Moscou refuse la présence de troupes européennes sur le sol ukrainien en cas d’accord de paix avec Kiev. Toutefois, la coalition des volontaires a déjà engagé des procédures pour envoyer des contingents sur le territoire ukrainien.
Au moment où s’approfondissent les discussions sur un éventuel traité, le Kremlin réaffirme son refus d’une présence occidentale dans le cadre d’un accord avec Kyiv. Maria Zakharova, porte-parole de la diplomatie russe, a indiqué que toute présence étrangère serait considérée comme une cible légitime par les forces russes.
Plusieurs pays européens ont évoqué la possibilité de déployer des milliers de soldats après le conflit. À titre d’exemple, la France s’est dite prête à contribuer avec plusieurs milliers de soldats dans le cadre d’une force multinationale de maintien de la paix. Le 6 janvier, les Européens avaient annoncé avoir conclu un accord avec les États-Unis sur ce point. Par ailleurs, le Royaume-Uni a annoncé le déblocage d’environ 230 millions d’euros pour préparer l’armée britannique à un déploiement en Ukraine en cas de cessez-le-feu.
Un véritable axe de la guerre
Selon Maria Zakharova, les déclarations militaristes de la Coalition des volontaires et du régime de Kiev en font un véritable axe de la guerre.

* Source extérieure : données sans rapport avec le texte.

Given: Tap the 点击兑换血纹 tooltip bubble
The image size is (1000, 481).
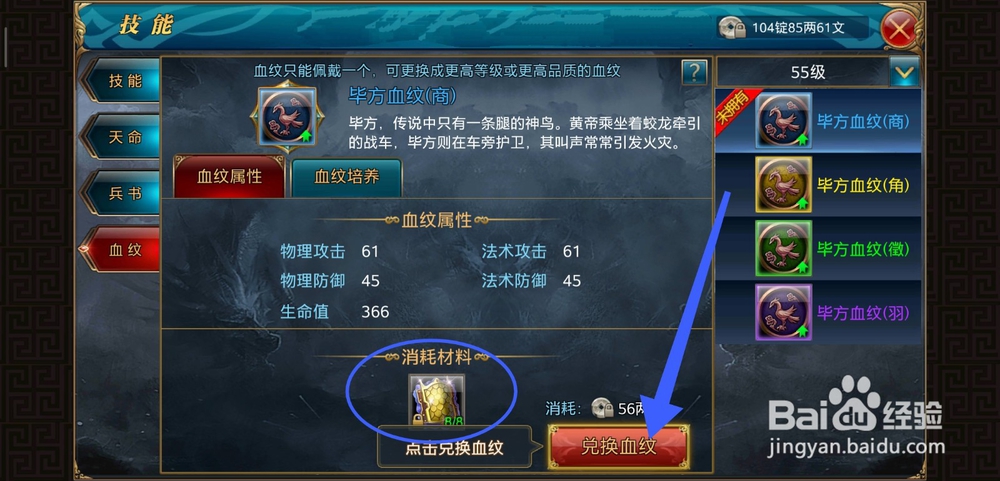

Au lendemain du sommet de Paris, seules la France, le Royaume-Uni, l’Espagne, la Belgique, la Norvège, l’Estonie et la Lituanie se sont dites prêtes à participer à la force multinationale évoquée.



Le 8 janvier, le président français a présenté ce projet de déploiement aux principaux responsables politiques, suscitant des réactions très réservées sur la confiance à accorder à Donald Trump en matière de soutien militaire à ces troupes.